当時の戦場の作法に従えば敗者の子女は勝者によって引き取られ保護されることになっていました。しかし、お市は三人の娘たちだけを秀吉に託しました。



もうひとつこの小説で印象的だったのはお市の方の兄である織田信長の人間像です。ここでは偉大な武将信長ではなく、鬼っ子信長が登場します。今まで多くの作家によって書かれた信長を読みましたが、永井さんの信長像もなかなか興味深かったです。


さて、この小説には全く関係のない最近聞いた話なのですが・・。本能寺の変で敗れた明智光秀の甥の光春は坂本城で自害しますが、このとき一部の者たちを土佐へ逃がします。何故土佐かというと光秀の家老の斉藤利三の妹は土佐の長曽我部に嫁いでいたそうです。
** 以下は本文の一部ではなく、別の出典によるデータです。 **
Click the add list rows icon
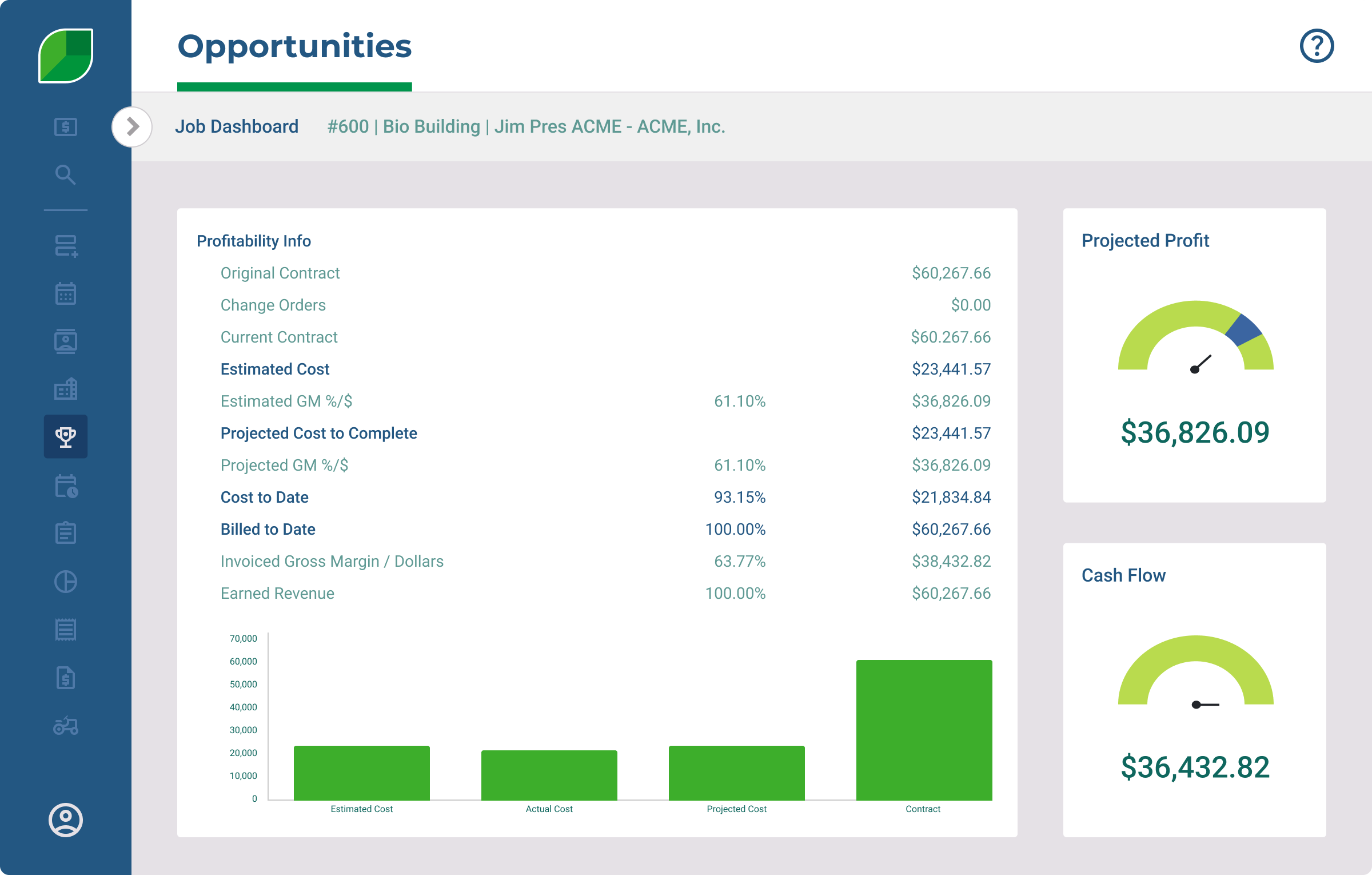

実はこの6月2日は織田艦隊の四国征伐への出発日だったそうで、四国征伐で妹と甥が殺される前に利三が光秀をたきつけたという説があるとのこと・・・。

そしてこの坂本城から逃げて土佐の才谷というところに土着したのが今年大河ドラマなどで一段と注目を浴びているいる坂本龍馬の家系とか・・。近江の坂本をしのんで坂本というのだそうです。

光秀と利三のいきさつについてはよくわかりませんが、いずれにしても肉親を思う人間の情について考えてみると時代性からなんとなくお市の話を思い出しました。
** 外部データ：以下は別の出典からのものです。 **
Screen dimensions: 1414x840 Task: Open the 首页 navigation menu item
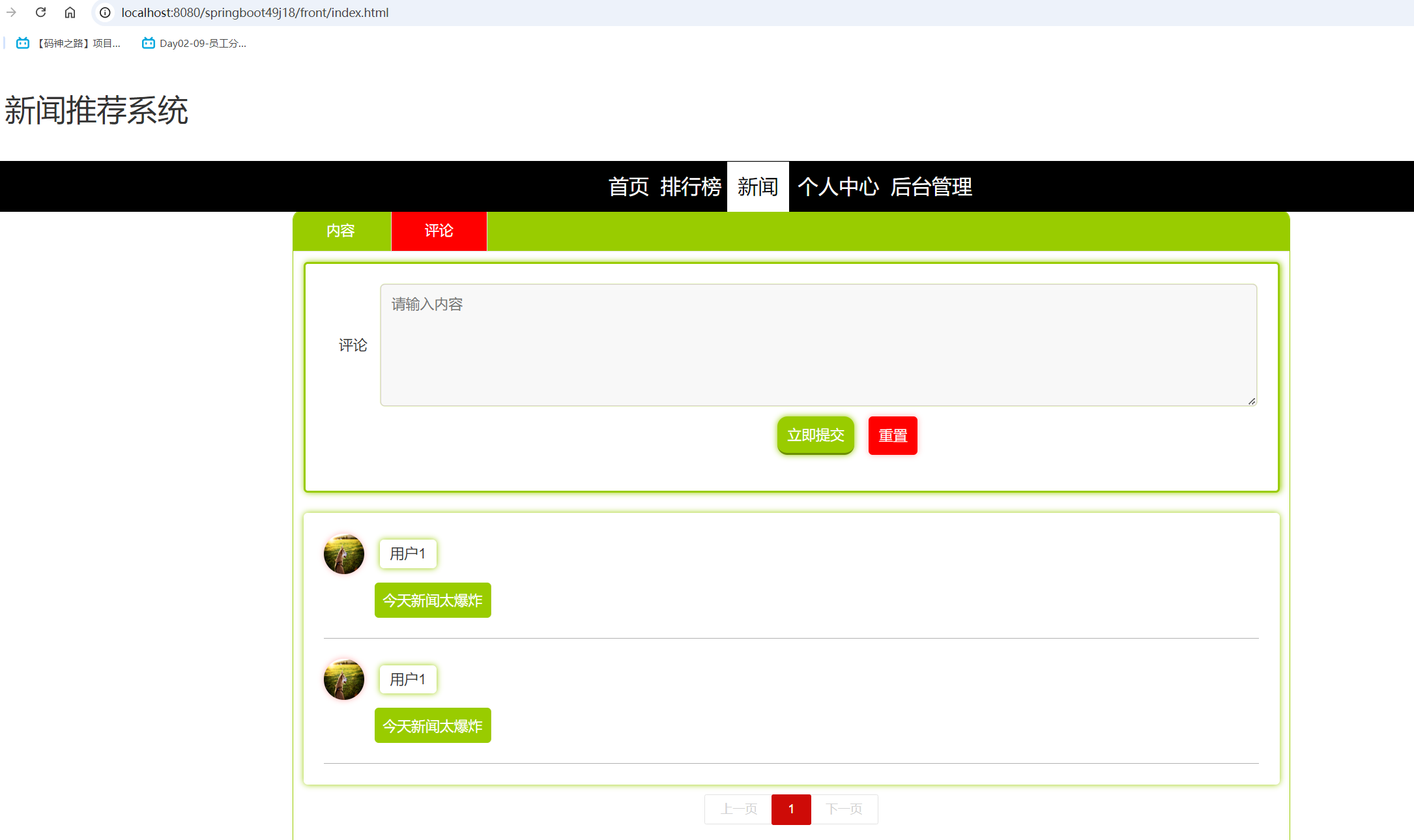click(x=628, y=187)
最近、都内の最高齢の男性の白骨化した死体が発見された事件や都内最高齢の女性の所在不明の事件をきっかけに百歳以上の高齢者(役所が対応できないだけで80代90代だって疑ってしまいますけど・・・)が何人も所在不明なことがわかって問題になっています。この事件は各国で報道され「長寿国日本はにせもの」といわれているとのこと・・。

何十年も家族と音信不通と聞くとなんだか空恐ろしいような気もしますが・・・物やお金、都市型の個人主義社会が人間の心を変化させたのでしょうか。



平均寿命が50年にも満たなかった時代に太く短く37年を生き抜いたお市、400年の時を経て永井さんによって描かれたお市の愛と苦悩に人間として生きようとする大きなメッセージを感じました。